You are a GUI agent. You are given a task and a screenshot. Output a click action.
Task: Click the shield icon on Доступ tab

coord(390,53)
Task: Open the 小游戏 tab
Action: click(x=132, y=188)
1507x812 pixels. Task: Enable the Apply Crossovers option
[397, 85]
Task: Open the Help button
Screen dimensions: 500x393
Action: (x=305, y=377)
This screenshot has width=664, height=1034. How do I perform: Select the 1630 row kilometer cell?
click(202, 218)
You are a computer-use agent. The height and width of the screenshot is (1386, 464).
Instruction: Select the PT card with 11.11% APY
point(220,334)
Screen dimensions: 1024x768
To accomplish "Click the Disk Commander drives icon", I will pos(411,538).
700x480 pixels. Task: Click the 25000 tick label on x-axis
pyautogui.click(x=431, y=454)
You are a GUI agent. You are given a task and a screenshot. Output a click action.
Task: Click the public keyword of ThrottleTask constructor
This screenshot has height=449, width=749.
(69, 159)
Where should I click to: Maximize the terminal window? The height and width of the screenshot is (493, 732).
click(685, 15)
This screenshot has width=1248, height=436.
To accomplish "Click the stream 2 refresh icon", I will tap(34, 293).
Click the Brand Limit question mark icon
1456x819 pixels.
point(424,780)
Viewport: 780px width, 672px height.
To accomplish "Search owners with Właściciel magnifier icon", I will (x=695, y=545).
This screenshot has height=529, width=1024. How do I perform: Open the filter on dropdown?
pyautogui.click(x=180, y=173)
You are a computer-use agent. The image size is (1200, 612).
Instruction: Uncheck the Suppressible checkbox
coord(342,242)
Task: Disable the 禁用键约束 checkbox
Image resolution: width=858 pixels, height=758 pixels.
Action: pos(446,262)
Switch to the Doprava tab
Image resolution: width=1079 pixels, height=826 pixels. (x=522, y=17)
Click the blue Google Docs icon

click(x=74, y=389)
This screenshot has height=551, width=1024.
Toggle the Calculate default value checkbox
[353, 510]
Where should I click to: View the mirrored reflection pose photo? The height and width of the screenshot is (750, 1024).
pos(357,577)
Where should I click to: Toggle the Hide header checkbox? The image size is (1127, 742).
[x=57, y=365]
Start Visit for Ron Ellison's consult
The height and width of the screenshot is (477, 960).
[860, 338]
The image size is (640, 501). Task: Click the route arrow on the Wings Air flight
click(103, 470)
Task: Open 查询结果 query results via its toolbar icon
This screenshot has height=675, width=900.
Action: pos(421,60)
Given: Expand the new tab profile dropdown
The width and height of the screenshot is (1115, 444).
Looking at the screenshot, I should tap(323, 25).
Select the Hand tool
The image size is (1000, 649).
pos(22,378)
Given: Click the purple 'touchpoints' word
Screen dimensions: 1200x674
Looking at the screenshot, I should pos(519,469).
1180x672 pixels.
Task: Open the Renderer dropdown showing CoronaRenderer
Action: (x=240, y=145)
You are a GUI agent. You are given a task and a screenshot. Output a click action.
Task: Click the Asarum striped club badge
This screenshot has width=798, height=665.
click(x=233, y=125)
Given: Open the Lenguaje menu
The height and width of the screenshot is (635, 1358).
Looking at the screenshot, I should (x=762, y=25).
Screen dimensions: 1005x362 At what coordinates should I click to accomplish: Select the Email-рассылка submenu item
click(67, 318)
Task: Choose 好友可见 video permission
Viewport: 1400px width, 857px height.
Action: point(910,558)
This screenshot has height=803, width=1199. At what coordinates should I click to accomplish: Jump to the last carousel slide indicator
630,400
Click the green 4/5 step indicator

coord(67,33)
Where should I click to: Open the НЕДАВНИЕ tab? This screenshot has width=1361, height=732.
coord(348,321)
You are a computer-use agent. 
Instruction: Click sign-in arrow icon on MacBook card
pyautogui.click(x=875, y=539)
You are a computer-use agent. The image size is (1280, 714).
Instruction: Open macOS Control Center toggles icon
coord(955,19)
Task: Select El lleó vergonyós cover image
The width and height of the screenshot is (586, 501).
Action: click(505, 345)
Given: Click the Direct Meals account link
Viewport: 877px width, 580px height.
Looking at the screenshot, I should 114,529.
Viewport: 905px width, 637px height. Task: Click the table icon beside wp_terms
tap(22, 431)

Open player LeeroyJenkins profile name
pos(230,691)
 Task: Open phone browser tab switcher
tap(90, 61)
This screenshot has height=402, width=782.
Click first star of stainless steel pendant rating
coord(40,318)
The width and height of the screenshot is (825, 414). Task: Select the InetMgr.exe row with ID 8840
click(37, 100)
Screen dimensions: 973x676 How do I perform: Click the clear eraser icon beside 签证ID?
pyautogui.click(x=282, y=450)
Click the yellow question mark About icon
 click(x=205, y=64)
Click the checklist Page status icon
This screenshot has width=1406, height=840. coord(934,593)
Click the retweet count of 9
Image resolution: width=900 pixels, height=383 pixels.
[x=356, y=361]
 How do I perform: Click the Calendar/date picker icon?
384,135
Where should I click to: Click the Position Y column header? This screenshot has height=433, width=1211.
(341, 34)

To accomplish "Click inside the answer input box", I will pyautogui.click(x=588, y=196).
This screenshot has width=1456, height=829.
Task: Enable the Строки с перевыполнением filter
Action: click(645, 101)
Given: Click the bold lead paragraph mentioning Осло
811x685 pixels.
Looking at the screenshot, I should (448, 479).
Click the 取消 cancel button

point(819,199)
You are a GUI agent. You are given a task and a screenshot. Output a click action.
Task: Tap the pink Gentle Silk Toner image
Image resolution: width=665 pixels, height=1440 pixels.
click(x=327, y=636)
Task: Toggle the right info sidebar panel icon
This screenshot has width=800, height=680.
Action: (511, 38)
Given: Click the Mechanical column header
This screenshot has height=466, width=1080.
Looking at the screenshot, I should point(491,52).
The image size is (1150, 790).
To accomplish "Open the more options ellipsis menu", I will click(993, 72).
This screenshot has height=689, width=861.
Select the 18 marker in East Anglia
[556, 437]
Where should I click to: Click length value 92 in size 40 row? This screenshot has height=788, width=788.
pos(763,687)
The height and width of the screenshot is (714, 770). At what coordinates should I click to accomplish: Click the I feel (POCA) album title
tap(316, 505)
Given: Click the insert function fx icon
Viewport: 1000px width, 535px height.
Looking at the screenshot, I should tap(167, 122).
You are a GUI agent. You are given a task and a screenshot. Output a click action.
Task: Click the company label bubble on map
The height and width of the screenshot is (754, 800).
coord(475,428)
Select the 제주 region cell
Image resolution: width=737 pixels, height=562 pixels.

WHAT IS EXPECTED: Return the span of lines in the data above that opens at the line with "Where should I click to: Toggle" and closes at the line with "Given: Expand the new tab profile dropdown", exactly, ends included, nothing else.

RESPONSE BELOW:
Where should I click to: Toggle the Hide header checkbox? The image size is (1127, 742).
[x=57, y=365]
Start Visit for Ron Ellison's consult
The height and width of the screenshot is (477, 960).
[860, 338]
The image size is (640, 501). Task: Click the route arrow on the Wings Air flight
click(103, 470)
Task: Open 查询结果 query results via its toolbar icon
This screenshot has height=675, width=900.
Action: pos(421,60)
Given: Expand the new tab profile dropdown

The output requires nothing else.